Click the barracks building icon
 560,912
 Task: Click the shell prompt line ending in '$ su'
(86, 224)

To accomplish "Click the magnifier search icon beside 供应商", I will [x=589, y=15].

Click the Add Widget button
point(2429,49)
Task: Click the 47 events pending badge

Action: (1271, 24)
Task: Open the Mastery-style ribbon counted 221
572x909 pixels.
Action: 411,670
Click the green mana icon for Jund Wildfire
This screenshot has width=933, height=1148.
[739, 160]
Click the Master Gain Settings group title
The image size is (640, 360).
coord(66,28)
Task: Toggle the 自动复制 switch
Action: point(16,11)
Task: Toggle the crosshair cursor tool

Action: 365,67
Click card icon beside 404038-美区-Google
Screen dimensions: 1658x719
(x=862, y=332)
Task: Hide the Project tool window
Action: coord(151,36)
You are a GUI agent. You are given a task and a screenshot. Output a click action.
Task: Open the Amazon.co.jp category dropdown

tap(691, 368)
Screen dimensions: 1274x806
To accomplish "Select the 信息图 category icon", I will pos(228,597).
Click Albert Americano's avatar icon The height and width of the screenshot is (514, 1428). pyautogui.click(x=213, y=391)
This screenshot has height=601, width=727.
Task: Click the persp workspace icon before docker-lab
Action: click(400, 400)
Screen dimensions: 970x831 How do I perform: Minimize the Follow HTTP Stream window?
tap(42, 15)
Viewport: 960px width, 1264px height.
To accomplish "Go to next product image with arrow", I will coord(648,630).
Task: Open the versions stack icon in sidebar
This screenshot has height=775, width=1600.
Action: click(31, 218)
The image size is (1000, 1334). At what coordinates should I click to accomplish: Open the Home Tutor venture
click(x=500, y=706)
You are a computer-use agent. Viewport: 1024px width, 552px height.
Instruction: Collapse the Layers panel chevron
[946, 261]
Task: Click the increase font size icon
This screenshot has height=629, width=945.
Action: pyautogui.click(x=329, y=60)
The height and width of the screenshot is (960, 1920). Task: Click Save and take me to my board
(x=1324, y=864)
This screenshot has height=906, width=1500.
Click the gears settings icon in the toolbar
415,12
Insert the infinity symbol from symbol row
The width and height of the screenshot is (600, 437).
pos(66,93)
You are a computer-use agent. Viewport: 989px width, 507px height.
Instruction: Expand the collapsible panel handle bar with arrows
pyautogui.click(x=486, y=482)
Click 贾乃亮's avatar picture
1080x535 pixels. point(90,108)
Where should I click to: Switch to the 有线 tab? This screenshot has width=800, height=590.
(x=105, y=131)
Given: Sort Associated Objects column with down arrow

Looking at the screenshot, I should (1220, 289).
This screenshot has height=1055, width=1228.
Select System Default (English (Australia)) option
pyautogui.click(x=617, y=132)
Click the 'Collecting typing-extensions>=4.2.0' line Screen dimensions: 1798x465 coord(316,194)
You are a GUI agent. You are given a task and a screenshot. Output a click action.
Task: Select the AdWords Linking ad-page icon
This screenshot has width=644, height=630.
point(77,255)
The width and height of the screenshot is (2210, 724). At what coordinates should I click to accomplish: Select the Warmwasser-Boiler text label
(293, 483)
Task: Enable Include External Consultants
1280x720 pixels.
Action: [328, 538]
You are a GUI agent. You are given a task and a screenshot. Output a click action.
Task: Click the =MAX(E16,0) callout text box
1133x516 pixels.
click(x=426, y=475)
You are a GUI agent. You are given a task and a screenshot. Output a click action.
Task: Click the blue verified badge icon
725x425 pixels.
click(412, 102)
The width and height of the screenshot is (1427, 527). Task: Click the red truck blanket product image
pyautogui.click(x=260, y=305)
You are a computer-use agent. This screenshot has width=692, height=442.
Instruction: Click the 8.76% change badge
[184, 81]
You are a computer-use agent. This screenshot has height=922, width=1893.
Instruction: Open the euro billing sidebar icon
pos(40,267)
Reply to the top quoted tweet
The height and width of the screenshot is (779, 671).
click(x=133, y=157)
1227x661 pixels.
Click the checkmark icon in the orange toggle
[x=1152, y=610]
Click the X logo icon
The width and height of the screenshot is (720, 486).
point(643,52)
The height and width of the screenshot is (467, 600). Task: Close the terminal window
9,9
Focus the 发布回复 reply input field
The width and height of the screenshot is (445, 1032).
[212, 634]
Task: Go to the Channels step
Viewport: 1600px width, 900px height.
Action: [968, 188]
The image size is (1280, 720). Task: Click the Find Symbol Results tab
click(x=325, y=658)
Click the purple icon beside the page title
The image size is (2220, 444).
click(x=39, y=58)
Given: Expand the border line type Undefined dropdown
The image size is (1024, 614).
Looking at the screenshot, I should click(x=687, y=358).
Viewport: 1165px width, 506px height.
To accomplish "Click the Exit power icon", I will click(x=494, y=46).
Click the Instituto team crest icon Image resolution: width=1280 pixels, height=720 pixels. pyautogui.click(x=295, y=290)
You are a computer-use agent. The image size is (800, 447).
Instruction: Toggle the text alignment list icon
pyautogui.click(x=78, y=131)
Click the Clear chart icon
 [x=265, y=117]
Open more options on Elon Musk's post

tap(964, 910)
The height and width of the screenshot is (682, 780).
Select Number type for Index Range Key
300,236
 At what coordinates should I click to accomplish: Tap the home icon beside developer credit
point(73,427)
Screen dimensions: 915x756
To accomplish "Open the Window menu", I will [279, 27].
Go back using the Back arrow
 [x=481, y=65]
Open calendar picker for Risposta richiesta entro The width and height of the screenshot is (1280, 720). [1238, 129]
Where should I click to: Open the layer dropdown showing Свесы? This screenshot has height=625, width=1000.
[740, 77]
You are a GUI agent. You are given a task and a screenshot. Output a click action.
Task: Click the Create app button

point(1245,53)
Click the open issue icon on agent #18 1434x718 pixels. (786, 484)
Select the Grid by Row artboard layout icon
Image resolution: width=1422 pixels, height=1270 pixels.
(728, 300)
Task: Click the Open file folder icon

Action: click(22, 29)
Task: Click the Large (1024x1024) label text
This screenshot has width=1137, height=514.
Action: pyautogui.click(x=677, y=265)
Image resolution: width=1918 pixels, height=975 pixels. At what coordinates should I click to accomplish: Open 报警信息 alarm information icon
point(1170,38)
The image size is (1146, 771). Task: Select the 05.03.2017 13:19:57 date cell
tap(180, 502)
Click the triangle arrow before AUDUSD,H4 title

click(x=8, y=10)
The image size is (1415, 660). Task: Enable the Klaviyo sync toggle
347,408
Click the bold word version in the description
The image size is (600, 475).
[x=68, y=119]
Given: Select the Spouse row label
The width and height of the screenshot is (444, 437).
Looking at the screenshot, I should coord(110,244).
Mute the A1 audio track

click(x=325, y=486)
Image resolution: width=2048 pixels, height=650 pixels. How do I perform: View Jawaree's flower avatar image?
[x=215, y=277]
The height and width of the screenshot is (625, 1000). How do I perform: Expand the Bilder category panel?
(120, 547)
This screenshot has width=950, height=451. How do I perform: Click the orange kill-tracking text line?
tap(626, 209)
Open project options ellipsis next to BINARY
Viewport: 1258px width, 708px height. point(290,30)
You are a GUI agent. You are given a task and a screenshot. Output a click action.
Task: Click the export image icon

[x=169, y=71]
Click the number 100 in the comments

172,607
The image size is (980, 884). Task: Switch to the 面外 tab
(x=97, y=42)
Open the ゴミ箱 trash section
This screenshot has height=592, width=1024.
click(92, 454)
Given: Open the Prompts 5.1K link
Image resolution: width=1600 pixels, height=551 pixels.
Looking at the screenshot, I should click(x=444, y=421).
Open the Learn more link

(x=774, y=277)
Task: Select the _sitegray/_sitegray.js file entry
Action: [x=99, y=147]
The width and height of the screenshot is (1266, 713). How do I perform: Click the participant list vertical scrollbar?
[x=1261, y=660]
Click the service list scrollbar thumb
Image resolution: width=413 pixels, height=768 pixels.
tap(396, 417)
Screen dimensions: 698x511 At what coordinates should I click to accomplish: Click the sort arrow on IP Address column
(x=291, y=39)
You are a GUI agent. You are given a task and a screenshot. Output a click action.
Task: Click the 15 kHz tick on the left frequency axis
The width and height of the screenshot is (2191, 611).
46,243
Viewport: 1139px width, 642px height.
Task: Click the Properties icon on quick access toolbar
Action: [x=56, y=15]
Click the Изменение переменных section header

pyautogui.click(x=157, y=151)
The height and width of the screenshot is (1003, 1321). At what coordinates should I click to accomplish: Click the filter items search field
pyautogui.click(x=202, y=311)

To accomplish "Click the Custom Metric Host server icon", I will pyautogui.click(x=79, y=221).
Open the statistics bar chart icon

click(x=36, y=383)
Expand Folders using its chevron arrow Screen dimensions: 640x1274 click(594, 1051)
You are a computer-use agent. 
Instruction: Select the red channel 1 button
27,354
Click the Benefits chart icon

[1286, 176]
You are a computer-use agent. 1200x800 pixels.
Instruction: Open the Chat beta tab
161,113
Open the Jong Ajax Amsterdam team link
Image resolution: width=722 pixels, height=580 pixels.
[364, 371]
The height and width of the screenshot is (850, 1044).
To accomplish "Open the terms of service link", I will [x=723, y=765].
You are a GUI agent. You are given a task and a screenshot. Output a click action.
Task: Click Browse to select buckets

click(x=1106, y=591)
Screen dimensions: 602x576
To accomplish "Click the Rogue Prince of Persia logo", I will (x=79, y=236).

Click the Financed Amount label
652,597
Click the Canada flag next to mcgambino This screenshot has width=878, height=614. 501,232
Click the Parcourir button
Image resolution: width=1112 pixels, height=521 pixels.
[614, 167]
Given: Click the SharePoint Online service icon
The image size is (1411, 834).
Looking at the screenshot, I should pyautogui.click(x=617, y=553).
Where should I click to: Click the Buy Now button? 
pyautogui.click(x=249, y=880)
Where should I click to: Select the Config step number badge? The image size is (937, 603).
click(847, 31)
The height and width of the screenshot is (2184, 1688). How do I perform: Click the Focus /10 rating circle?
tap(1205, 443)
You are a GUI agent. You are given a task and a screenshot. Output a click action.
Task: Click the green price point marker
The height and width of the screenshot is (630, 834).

▶ Instructions to follow: Which lines of the data contain "team"? Copy them all.

▶ Problem solution:
Click the Instituto team crest icon Image resolution: width=1280 pixels, height=720 pixels. pyautogui.click(x=295, y=290)
Open the Jong Ajax Amsterdam team link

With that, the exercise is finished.